Was ist der Unterschied zwischen Chilis und Peperoni?

Gegenfrage: Was verbindet Peperoni mit Chilis? Beide sorgen für die richtige Würze in unseren Speisen. Dabei gibt es vor der Verarbeitung einige Dinge zu beachten. Chilis sind klein, aber oho. Trotz ihrer Größe sind sie viel schärfer als Peperoni. Schuld daran ist das Capsaicin, der Stoff, der für Schärfe sorgt. In Peperoni ist wesentlich weniger Capsaicin enthalten. Und das, obwohl Peperoni eigentlich übersetzt Pfeffer bedeutet.
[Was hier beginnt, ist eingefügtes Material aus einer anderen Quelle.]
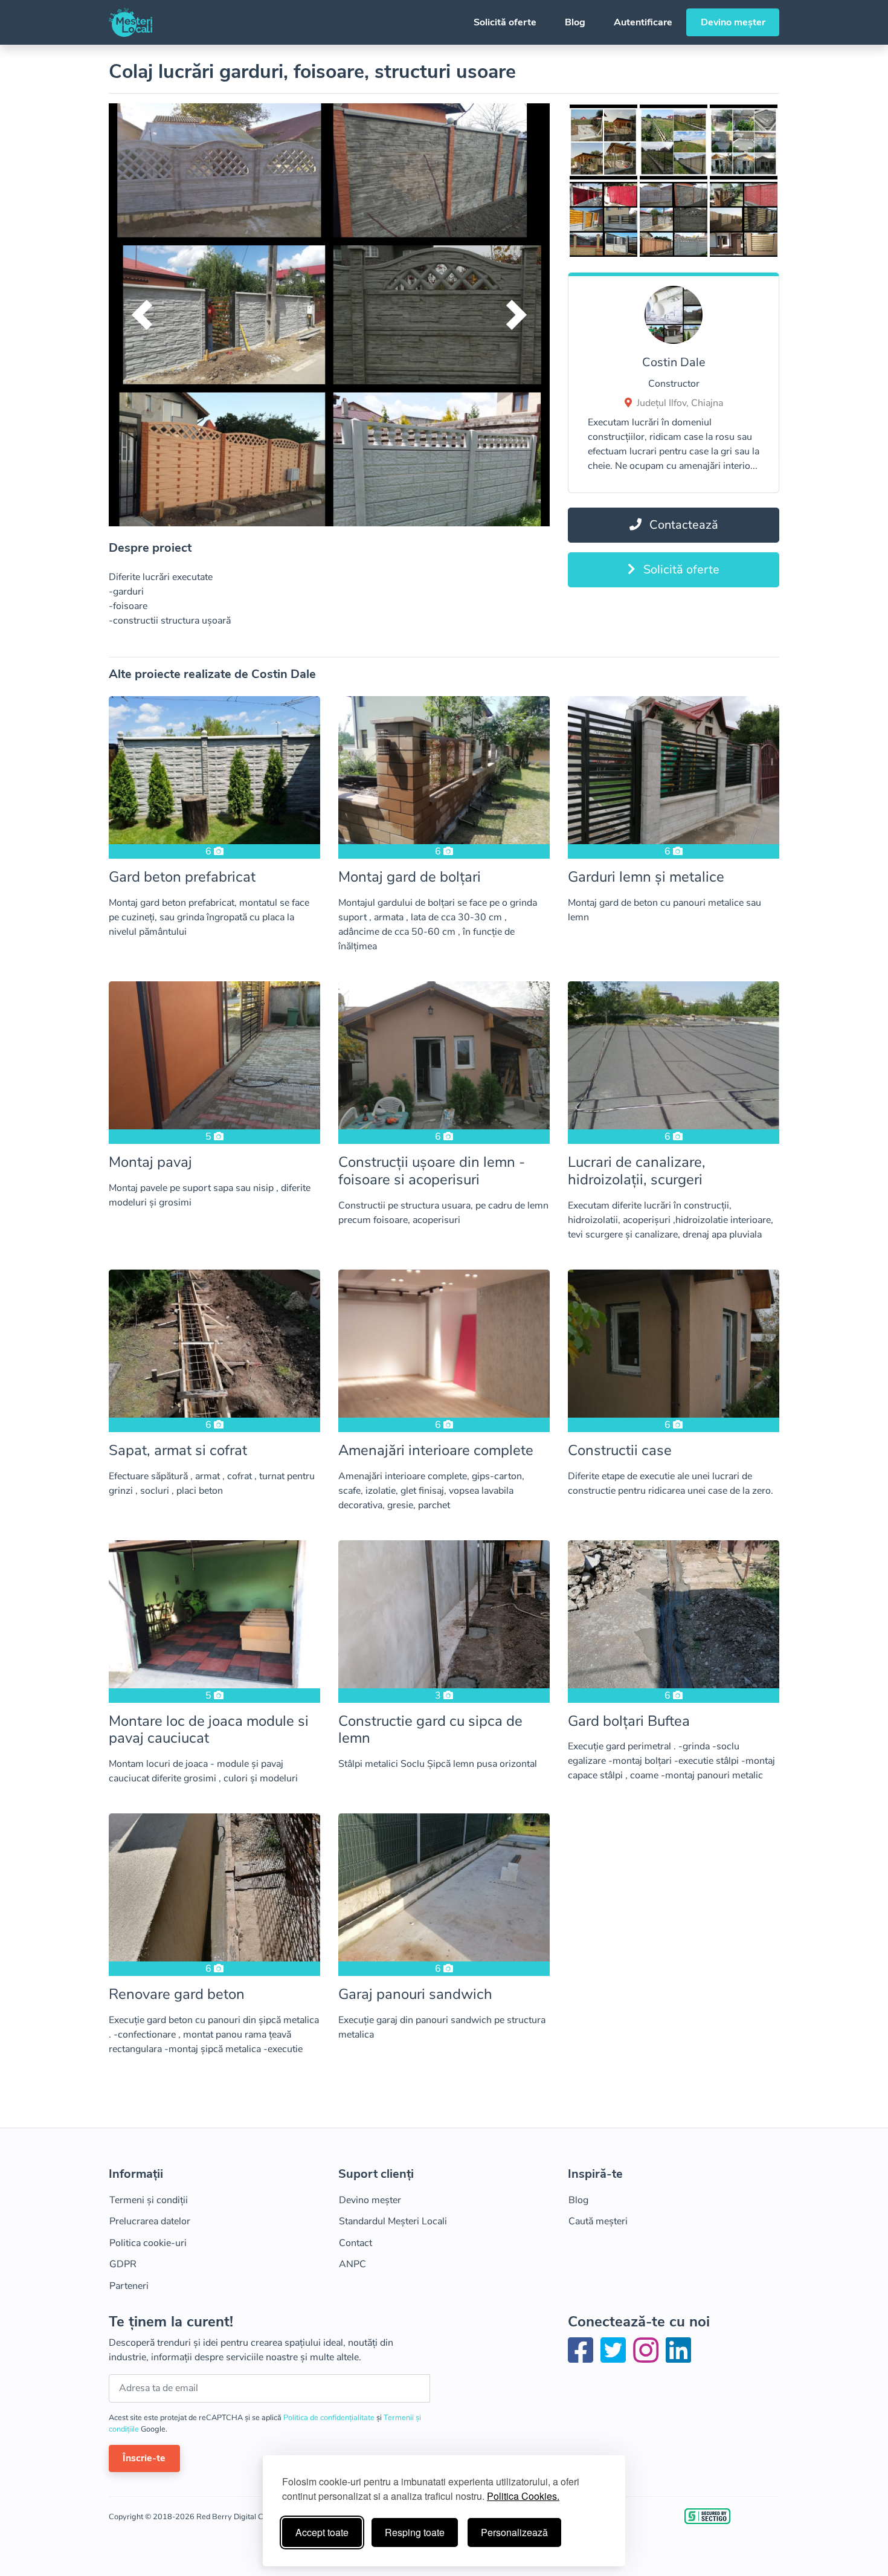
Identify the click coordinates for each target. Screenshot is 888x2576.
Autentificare (643, 22)
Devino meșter (733, 22)
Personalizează (514, 2532)
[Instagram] (648, 2358)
Weil Chilis so viel Power haben, nützt man sie als Basis für Chilipulver oder den bekannten Cayennepfeffer. Übrigens: Schärfe lässt sich messen und zwar mit Hilfe der Scoville-Skala. Auf dieser liegen zum Beispiel die Gemüsepaprika bei Null und eine Peperoni pendelt sich bei 100 bis 500 Scoville ein – übrigens genau dort, wo die Schärfe von Chili erst beginnt. Die schärfste Chilisauce wird mit neun Millionen Scoville bemessen, einem Wert, den wir lieber nicht am Teller haben möchten.
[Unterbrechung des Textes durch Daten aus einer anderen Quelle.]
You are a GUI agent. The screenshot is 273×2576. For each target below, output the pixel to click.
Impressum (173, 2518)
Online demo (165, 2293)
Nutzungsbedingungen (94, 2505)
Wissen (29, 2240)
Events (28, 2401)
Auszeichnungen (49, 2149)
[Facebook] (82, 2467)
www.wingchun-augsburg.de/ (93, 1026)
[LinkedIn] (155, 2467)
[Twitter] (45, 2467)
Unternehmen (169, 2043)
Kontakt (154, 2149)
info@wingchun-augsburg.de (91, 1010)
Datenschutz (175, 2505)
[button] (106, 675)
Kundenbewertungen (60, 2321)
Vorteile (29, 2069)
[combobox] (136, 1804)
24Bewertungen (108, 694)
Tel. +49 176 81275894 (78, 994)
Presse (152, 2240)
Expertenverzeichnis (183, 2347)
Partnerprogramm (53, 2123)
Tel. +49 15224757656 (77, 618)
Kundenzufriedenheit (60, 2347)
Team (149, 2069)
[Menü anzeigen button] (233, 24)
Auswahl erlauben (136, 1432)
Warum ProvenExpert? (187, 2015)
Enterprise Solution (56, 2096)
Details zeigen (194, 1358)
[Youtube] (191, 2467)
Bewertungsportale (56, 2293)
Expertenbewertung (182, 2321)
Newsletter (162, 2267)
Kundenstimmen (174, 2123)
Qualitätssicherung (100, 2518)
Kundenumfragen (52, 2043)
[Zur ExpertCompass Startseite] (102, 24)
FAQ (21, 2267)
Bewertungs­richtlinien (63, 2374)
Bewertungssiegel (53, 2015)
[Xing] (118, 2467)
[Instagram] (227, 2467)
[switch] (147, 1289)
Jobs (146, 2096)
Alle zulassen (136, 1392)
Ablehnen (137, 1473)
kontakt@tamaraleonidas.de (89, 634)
Pfirsich und Marille: Was ist der Unterschied?

Marillen Marmelade

Ein süßes Früchtchen mit vielen Namen ist der Pfirsich, der nicht mit der Marille zu verwechseln ist. Rosig und zart sind beide Obstsorten, trotzdem gibt es deutliche Unterschiede. 

 

Pfirsiche:

  • Haben eine samtige Haut mit der leicht flaumigen Behaarung
  • Farblich geht sein Teint von Orange über Rot bis ins Gelbe

Wer den Stammbaum der Frucht zeichnen möchte, ordnet den Pfirsich, genau wie die Marille, bei den Steinfrüchten ein, genauer gesagt bei den Rosengewächsen. Demnach sind Marillen und Pfirsiche sehr eng verwandt, unterscheiden sich aber in einigen Punkten.

 

Marillen:

  • sind kleiner als Pfirsiche.
  • haben eine glatte Haut und keine samtige.
  • haben einen „Strich“ um den gesamten Körper, der die Frucht optisch in zwei Hälften teilt.
  • haben einen Stein, oder auch Kern genannt, der sich leicht vom Fruchtfleisch lösen lässt.

Der Unterschied zwischen Marillen und Pfirsichen ist somit geklärt. Was ist aber mit Marillen und Aprikosen? Tatsächlich handelt es sich bei diesen beiden Wörtern um Synonyme. Beide beschreiben die kleine orange Frucht, die sich so herrlich für sommerliche Blechkuchen eignet. Sprachlich findet man die Bezeichnung Marillen eher in Österreich, Aprikose steht im Wörterbuch der deutschen Nachbarn.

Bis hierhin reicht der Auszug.